I am a bit confused as to why pure strategy Nash Equilibria are often used in analyzing a game alongside mixed strategy Nash Equilibria. While I understand that pure strategy Nash Equilibria can be thought of as special cases of mixed strategy Nash Equilibria, the pure strategy Nash Equilibria of a game typically do not pop out of the computation used to find mixed strategy Nash Equilibria. This leads me to believe that pure strategy Nash Equilibira are generally valid only when mixing is not allowed.

Is this correct? For example, in the Battle of the Sexes game, do the pure strategy Nash Equilibria go away when mixing is allowed, or should players continue to consider pure strategy options (assuming no alterations to the game such as randomness or burning money)? Should the player always prefer to used the Mixed Strategy Nash Equilibirum over the pure strategy Nash Equilibria as long as mixing is possible? Does this result generalize to all games?

Answer 1

No, this is merely an artifact of a method of calculating equilibria in mixed strategies.

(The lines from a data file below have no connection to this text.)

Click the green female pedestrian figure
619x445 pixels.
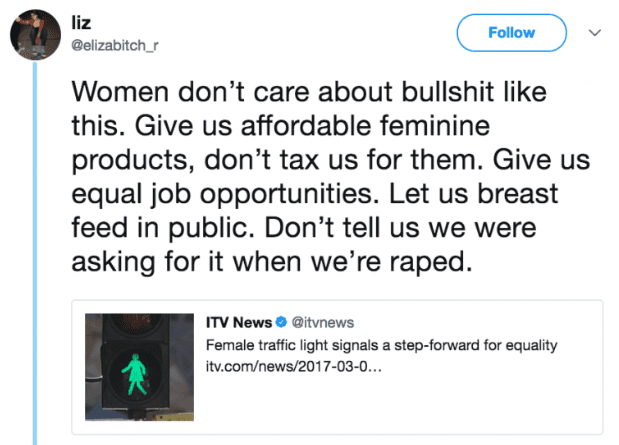click(x=135, y=374)
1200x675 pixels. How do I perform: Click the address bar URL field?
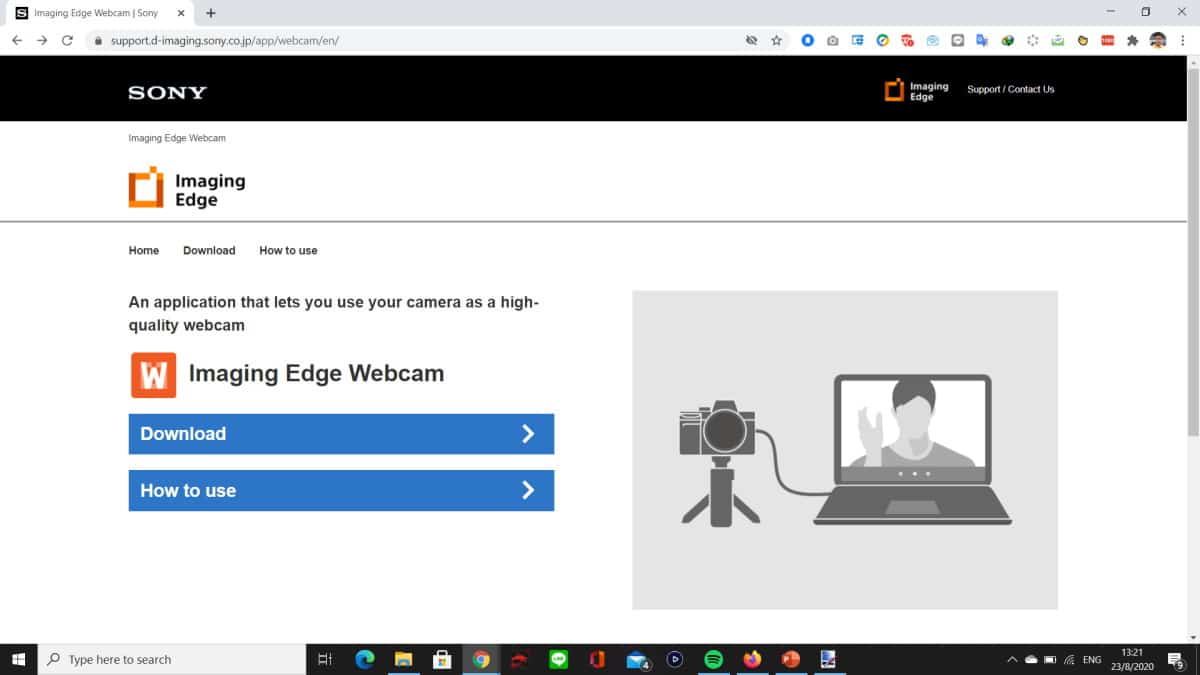tap(400, 40)
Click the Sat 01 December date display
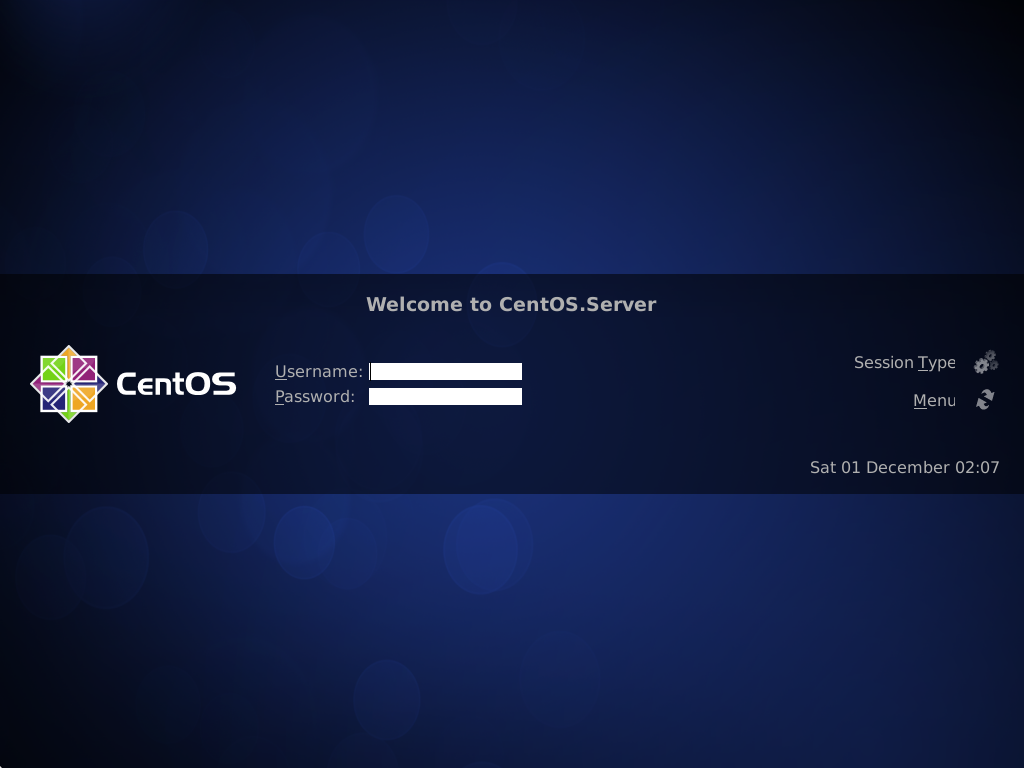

Formally, a Nash equilibrium is defined in terms of inequalities. These inequalities state that the expected payoff of the (possibly pure, degenerate) equilibrium mixed strategy is at least as large as that of any other mixed strategy given, the mixed strategies of the other players.

This gives us infinitely many inequalities, but one can show that it is enough to check that the expected payoff of the equilibrium strategy is at least as high as any alternative pure strategy. The linearity of expected payoffs in probabilities implies that the set of (possibly pure) mixed best replies to a profile of strategies of the others is the set of mixed strategies that play pure best replies with positive probability.

If it is optimal to mix between two pure strategies, playing any of the two pure strategies is optimal too. Proper mixed best replies are never strict. This means that when we look at equilibria in which a player mixes two pure strategies, we have to specify the strategies of the other player so that both pure strategies give the same payoff. Here, we work with equalities instead of inequalities. But that is only so because we are looking for a player who actually mixes.

There are many settings in which mixed strategy equilibria are less reasonable than pure strategy equilibria. Consider the game of choosing on which side of the street to drive, left or right- modeled as a pure coordination game.

$$\begin{array} {|r|r|}\hline & L & R \\ \hline L & 1,1 & 0,0 \\ \hline R & 0,0 & 1,1 \\ \hline \end{array}$$

If everyone drives on the left, driving on the left is optimal. If everyone drives on the right, driving on the right is optimal. Frontal crashes into other cars are bad. There is also a mixed strategy equilibrium in which everyone randomizes with probability $1/2$ for both pure strategies. We would not expect that equilibrium to be a good predictor of what happens in reality (though the Harsanyi-Selten theory of equilibrium selection would actually choose it). Indeed, if we think of equilibria as the outcome of some learning process, we would expect only the equilibria in pure strategies to persist. If people are slightly more likely to drive on the left, driving on the left is optimal, and vice versa. In the long run, the behavior should converge to everyone driving on the same side.